Problem statement:
Restate word for word the entries below, starting with the line with "一般病院 (12, 2352)" and continuing through the line with "[Switch to dark mode] (160, 13)". Include both of those lines and no others.

Data for this task:
::::::

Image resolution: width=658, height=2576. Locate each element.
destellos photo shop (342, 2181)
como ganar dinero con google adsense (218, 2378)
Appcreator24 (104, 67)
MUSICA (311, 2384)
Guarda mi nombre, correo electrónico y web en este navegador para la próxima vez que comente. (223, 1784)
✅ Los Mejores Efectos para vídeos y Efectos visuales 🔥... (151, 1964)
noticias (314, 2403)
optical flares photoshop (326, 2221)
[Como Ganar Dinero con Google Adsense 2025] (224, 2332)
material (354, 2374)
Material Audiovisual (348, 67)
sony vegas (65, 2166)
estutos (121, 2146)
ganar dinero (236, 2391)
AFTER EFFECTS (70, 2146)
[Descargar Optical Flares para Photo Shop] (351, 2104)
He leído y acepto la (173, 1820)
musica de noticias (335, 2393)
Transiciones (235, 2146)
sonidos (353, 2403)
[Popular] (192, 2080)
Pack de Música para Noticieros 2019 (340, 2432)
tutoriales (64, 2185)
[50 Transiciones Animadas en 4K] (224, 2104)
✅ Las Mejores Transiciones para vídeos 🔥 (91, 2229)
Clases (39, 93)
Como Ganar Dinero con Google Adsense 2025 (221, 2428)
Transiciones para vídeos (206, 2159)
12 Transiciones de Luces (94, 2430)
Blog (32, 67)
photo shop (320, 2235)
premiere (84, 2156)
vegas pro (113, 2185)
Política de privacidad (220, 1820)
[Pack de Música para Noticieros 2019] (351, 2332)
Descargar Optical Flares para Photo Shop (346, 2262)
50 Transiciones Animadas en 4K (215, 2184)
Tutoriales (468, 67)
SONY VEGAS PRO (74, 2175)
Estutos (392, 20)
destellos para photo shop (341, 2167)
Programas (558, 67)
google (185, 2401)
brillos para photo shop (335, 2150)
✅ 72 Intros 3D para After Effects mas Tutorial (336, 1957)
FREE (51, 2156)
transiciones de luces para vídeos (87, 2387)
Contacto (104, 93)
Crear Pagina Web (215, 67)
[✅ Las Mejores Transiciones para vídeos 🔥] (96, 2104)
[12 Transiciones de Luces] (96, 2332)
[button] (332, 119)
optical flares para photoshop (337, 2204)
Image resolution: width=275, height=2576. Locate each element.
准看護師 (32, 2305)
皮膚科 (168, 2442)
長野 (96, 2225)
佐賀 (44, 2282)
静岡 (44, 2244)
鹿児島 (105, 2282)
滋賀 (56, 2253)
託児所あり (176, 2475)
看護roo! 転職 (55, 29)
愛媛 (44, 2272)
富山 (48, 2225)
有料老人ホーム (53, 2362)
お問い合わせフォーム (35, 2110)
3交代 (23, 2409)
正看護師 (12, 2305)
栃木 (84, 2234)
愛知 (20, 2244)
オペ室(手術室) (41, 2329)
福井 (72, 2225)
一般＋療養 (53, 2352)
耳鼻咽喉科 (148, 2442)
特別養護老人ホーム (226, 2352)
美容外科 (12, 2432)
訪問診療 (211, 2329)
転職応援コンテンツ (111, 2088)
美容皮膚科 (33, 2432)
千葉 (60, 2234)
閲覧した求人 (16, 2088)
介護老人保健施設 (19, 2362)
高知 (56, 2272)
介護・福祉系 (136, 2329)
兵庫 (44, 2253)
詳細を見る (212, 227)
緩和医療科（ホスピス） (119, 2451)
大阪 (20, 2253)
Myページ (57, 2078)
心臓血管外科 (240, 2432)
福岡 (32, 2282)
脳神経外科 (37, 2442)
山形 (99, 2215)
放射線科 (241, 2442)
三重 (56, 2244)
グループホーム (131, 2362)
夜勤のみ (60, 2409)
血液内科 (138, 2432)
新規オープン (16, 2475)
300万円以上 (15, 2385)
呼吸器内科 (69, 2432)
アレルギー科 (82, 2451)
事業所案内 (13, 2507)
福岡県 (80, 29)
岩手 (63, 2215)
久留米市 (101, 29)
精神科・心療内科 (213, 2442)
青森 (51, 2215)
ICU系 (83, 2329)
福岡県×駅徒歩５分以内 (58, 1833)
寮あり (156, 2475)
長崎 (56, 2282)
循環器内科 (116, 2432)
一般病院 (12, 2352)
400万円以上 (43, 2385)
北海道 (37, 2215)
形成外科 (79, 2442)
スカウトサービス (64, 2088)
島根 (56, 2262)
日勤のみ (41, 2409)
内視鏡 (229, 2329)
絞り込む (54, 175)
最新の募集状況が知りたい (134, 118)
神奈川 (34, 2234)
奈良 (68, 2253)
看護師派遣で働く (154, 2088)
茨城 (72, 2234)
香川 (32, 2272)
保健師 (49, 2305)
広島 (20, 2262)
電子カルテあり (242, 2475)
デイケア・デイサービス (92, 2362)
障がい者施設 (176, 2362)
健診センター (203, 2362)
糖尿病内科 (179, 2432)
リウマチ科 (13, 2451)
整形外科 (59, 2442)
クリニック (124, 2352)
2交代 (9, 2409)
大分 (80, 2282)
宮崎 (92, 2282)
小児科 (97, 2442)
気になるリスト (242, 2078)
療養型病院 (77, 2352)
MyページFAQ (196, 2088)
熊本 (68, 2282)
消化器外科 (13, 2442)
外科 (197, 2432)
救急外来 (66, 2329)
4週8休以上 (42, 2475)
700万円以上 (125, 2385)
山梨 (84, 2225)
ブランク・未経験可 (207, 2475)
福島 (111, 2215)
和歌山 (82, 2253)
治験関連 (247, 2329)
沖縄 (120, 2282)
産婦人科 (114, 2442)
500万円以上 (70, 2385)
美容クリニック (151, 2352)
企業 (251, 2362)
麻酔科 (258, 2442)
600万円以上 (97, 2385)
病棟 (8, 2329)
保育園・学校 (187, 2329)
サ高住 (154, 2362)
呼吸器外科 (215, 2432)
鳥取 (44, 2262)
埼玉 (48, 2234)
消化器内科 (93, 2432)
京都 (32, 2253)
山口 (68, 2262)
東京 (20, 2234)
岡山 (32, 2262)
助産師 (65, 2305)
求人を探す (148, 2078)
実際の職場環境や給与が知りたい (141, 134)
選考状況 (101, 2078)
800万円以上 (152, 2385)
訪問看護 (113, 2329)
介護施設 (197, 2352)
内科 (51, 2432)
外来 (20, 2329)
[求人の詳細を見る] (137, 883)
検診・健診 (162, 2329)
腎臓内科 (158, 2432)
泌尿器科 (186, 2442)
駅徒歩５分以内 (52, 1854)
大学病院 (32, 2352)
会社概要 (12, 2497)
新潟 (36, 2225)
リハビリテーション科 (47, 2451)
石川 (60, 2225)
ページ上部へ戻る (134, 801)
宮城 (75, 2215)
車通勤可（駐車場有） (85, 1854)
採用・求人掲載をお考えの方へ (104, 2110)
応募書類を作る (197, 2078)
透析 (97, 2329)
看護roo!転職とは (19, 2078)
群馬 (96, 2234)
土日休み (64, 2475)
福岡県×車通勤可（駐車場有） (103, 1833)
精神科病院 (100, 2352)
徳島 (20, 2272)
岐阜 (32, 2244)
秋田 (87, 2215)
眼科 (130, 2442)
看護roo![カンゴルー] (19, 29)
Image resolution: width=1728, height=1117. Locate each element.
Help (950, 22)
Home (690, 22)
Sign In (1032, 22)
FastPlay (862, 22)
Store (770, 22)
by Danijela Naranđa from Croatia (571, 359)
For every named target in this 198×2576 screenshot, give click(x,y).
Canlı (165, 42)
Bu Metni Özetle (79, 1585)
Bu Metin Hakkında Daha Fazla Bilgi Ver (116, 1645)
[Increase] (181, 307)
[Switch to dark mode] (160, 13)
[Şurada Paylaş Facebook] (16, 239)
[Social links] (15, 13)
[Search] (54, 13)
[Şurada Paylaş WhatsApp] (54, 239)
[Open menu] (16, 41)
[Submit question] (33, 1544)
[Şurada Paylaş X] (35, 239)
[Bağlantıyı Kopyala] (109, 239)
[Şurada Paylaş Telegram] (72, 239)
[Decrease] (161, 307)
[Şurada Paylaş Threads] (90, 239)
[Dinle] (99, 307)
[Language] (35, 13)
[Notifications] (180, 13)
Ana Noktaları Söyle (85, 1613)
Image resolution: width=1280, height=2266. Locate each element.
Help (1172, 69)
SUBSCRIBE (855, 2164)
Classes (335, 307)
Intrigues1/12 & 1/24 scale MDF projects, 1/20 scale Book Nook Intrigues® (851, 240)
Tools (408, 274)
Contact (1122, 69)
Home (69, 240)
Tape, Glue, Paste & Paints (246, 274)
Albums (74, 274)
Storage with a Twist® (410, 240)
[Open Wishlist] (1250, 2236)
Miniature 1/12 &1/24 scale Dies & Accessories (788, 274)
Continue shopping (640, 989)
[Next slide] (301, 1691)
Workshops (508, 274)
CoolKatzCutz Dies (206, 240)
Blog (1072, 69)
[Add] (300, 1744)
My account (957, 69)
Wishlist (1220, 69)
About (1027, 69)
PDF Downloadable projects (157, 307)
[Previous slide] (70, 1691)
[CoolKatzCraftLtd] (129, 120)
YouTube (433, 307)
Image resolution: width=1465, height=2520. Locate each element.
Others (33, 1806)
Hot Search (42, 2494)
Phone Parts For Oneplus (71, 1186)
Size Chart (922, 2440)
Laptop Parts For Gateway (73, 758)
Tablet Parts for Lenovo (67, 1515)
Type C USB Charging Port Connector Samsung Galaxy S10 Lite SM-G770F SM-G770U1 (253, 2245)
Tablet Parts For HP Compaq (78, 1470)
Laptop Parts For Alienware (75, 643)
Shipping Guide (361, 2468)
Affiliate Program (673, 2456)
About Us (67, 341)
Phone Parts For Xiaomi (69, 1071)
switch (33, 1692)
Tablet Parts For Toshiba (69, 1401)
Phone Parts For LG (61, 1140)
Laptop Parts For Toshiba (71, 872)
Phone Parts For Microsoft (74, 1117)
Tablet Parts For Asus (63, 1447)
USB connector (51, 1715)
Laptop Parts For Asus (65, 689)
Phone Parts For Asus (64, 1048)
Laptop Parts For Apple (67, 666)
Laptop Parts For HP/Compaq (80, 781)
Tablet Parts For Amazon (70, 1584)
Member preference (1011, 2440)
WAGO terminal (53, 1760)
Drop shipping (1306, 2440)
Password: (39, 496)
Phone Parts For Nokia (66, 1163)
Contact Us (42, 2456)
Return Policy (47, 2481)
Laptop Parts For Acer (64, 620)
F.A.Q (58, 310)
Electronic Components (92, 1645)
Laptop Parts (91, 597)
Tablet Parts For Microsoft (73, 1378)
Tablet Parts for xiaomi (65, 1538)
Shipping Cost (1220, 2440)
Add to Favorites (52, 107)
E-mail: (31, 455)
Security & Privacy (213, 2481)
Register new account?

::::::

Reply to the exercise:
一般病院 (12, 2352)
400万円以上 (43, 2385)
北海道 (37, 2215)
形成外科 (79, 2442)
スカウトサービス (64, 2088)
島根 (56, 2262)
日勤のみ (41, 2409)
内視鏡 (229, 2329)
絞り込む (54, 175)
最新の募集状況が知りたい (134, 118)
神奈川 (34, 2234)
奈良 (68, 2253)
看護師派遣で働く (154, 2088)
茨城 (72, 2234)
香川 (32, 2272)
保健師 (49, 2305)
広島 (20, 2262)
電子カルテあり (242, 2475)
デイケア・デイサービス (92, 2362)
障がい者施設 (176, 2362)
健診センター (203, 2362)
糖尿病内科 (179, 2432)
リウマチ科 (13, 2451)
整形外科 (59, 2442)
クリニック (124, 2352)
2交代 (9, 2409)
大分 (80, 2282)
宮崎 (92, 2282)
小児科 (97, 2442)
気になるリスト (242, 2078)
療養型病院 (77, 2352)
MyページFAQ (196, 2088)
熊本 (68, 2282)
消化器外科 (13, 2442)
外科 (197, 2432)
救急外来 (66, 2329)
4週8休以上 (42, 2475)
700万円以上 (125, 2385)
山梨 (84, 2225)
ブランク・未経験可 (207, 2475)
福島 (111, 2215)
和歌山 (82, 2253)
治験関連 (247, 2329)
沖縄 (120, 2282)
産婦人科 (114, 2442)
500万円以上 (70, 2385)
美容クリニック (151, 2352)
企業 (251, 2362)
麻酔科 (258, 2442)
600万円以上 (97, 2385)
病棟 (8, 2329)
保育園・学校 (187, 2329)
サ高住 (154, 2362)
呼吸器外科 (215, 2432)
鳥取 (44, 2262)
埼玉 (48, 2234)
消化器内科 (93, 2432)
京都 (32, 2253)
山口 (68, 2262)
東京 (20, 2234)
岡山 (32, 2262)
助産師 (65, 2305)
求人を探す (148, 2078)
実際の職場環境や給与が知りたい (141, 134)
選考状況 (101, 2078)
800万円以上 (152, 2385)
訪問看護 (113, 2329)
介護施設 (197, 2352)
内科 (51, 2432)
外来 (20, 2329)
[求人の詳細を見る] (137, 883)
検診・健診 (162, 2329)
腎臓内科 (158, 2432)
泌尿器科 (186, 2442)
駅徒歩５分以内 (52, 1854)
大学病院 (32, 2352)
会社概要 (12, 2497)
新潟 (36, 2225)
リハビリテーション科 (47, 2451)
石川 (60, 2225)
ページ上部へ戻る (134, 801)
宮城 (75, 2215)
車通勤可（駐車場有） (85, 1854)
採用・求人掲載をお考えの方へ (104, 2110)
応募書類を作る (197, 2078)
透析 (97, 2329)
看護roo!転職とは (19, 2078)
群馬 (96, 2234)
土日休み (64, 2475)
福岡県×車通勤可（駐車場有） (103, 1833)
精神科病院 (100, 2352)
徳島 (20, 2272)
岐阜 (32, 2244)
秋田 (87, 2215)
眼科 (130, 2442)
看護roo![カンゴルー] (19, 29)
Image resolution: width=1728, height=1117. Locate each element.
Help (950, 22)
Home (690, 22)
Sign In (1032, 22)
FastPlay (862, 22)
Store (770, 22)
by Danijela Naranđa from Croatia (571, 359)
For every named target in this 198×2576 screenshot, give click(x,y).
Canlı (165, 42)
Bu Metni Özetle (79, 1585)
Bu Metin Hakkında Daha Fazla Bilgi Ver (116, 1645)
[Increase] (181, 307)
[Switch to dark mode] (160, 13)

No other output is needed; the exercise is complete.